Wednesday, October 21, 2009



"Nature is, above all, profligate. Don't believe them when they tell you how economical and thrifty nature is, whose leaves return to the soil. Wouldn't it be cheaper to leave them on the tree in the first place? This deciduous business alone is a radical scheme, the brainchild of a deranged manic-depressive with limitless capital. Extravagance! Nature will try anything once ... This is a spendthrift economy; though nothing is lost, all is spent."

from Pilgrim at Tinker Creek by Annie Dillard

4 comments:

mossy said...

That's absolutely one of my favourite books. I've spammed the opening paragraph to dozens of people!

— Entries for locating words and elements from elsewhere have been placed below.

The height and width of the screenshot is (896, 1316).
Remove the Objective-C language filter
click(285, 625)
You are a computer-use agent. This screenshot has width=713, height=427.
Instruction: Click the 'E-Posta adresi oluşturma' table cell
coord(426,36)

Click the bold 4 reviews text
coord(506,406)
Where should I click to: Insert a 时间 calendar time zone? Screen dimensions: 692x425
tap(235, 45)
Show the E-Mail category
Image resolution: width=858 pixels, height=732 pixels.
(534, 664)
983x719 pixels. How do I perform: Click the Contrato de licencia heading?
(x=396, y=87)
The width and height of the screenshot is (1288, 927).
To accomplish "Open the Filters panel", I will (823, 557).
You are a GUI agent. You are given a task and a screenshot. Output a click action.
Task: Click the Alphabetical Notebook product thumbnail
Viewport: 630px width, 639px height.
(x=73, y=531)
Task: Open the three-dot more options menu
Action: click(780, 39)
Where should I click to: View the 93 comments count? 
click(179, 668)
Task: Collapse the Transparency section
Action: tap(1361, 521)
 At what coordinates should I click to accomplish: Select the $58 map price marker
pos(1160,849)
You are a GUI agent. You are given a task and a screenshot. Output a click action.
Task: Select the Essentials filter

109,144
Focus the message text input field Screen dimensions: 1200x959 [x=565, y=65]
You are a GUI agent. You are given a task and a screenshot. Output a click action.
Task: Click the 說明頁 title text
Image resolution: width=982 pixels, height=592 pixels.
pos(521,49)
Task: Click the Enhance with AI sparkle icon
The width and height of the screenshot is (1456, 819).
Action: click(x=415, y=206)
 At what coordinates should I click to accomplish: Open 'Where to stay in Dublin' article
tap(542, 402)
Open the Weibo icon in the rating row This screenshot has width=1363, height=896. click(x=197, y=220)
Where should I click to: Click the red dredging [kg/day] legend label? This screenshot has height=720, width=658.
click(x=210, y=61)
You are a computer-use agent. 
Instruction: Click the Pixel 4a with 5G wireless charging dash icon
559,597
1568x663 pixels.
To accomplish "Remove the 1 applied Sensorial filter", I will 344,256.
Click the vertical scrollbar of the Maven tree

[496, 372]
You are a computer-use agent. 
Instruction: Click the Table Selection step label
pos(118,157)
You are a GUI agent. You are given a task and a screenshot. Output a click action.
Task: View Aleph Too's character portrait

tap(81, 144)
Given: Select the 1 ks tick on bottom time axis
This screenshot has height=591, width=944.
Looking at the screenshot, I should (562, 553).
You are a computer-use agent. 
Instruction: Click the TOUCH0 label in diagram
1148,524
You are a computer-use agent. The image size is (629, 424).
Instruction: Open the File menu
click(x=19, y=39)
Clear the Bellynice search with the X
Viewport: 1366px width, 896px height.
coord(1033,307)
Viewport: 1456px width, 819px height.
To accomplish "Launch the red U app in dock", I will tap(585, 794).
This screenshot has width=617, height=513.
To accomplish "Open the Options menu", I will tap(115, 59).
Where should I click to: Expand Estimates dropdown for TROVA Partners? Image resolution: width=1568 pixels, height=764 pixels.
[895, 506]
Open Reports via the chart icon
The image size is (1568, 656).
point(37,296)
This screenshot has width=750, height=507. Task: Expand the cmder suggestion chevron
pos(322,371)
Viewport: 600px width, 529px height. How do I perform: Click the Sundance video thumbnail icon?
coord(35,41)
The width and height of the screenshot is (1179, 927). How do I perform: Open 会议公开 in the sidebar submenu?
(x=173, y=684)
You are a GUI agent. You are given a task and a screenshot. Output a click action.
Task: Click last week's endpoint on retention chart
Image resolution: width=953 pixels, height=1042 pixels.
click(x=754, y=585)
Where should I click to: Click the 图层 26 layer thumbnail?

I've been stuck in a rut lately reading mostly apocalyptic fiction. Definitely not good to read too much of this stuff in a row. I think it might to time to re-read Pilgrim...

eepy

Allison said...

That's a great passage. I never thought of deciduous trees in that way.

Marnie said...

I wasn't too sure about the book in the beginning, but by the end I was a fan. I'm envious of Dillard's ability to sit by her creek for long periods of time without being eaten alive by ants! On the other hand, the muskrats here are much less skittish than the ones she stalked. I didn't know how good I had it!

Avery said...

Thanks for sharing this quote! I'm glad you like the book:) I will keep this in my mind as I watch the leaves disappear off the trees this fall (and as I rake them up!!)